### Rows on locating words and elements
* * * * *

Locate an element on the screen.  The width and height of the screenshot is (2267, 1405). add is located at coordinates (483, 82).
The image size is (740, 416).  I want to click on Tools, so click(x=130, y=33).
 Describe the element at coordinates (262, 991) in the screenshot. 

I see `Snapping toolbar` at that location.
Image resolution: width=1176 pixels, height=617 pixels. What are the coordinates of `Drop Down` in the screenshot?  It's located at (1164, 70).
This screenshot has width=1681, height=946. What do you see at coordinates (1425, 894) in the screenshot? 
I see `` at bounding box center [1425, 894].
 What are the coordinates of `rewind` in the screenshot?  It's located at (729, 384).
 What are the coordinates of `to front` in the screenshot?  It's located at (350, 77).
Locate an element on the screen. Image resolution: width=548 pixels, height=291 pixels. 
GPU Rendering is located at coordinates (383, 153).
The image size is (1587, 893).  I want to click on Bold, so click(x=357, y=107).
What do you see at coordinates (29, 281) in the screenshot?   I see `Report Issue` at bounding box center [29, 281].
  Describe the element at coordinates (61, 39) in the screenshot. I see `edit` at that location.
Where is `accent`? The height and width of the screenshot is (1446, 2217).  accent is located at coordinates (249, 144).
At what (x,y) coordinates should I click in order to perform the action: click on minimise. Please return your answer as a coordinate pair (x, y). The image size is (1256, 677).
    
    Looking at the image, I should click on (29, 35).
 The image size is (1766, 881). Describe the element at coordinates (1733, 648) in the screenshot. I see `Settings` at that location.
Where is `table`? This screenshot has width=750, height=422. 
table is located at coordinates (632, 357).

* * * * *

### Work required
Return every row above word for word, with no changes.

### Answer in full
Locate an element on the screen.  The width and height of the screenshot is (2267, 1405). add is located at coordinates (483, 82).
The image size is (740, 416).  I want to click on Tools, so click(x=130, y=33).
 Describe the element at coordinates (262, 991) in the screenshot. 

I see `Snapping toolbar` at that location.
Image resolution: width=1176 pixels, height=617 pixels. What are the coordinates of `Drop Down` in the screenshot?  It's located at (1164, 70).
This screenshot has width=1681, height=946. What do you see at coordinates (1425, 894) in the screenshot? 
I see `` at bounding box center [1425, 894].
 What are the coordinates of `rewind` in the screenshot?  It's located at (729, 384).
 What are the coordinates of `to front` in the screenshot?  It's located at (350, 77).
Locate an element on the screen. Image resolution: width=548 pixels, height=291 pixels. 
GPU Rendering is located at coordinates (383, 153).
The image size is (1587, 893).  I want to click on Bold, so click(x=357, y=107).
What do you see at coordinates (29, 281) in the screenshot?   I see `Report Issue` at bounding box center [29, 281].
  Describe the element at coordinates (61, 39) in the screenshot. I see `edit` at that location.
Where is `accent`? The height and width of the screenshot is (1446, 2217).  accent is located at coordinates (249, 144).
At what (x,y) coordinates should I click in order to perform the action: click on minimise. Please return your answer as a coordinate pair (x, y). The image size is (1256, 677).
    
    Looking at the image, I should click on (29, 35).
 The image size is (1766, 881). Describe the element at coordinates (1733, 648) in the screenshot. I see `Settings` at that location.
Where is `table`? This screenshot has width=750, height=422. 
table is located at coordinates (632, 357).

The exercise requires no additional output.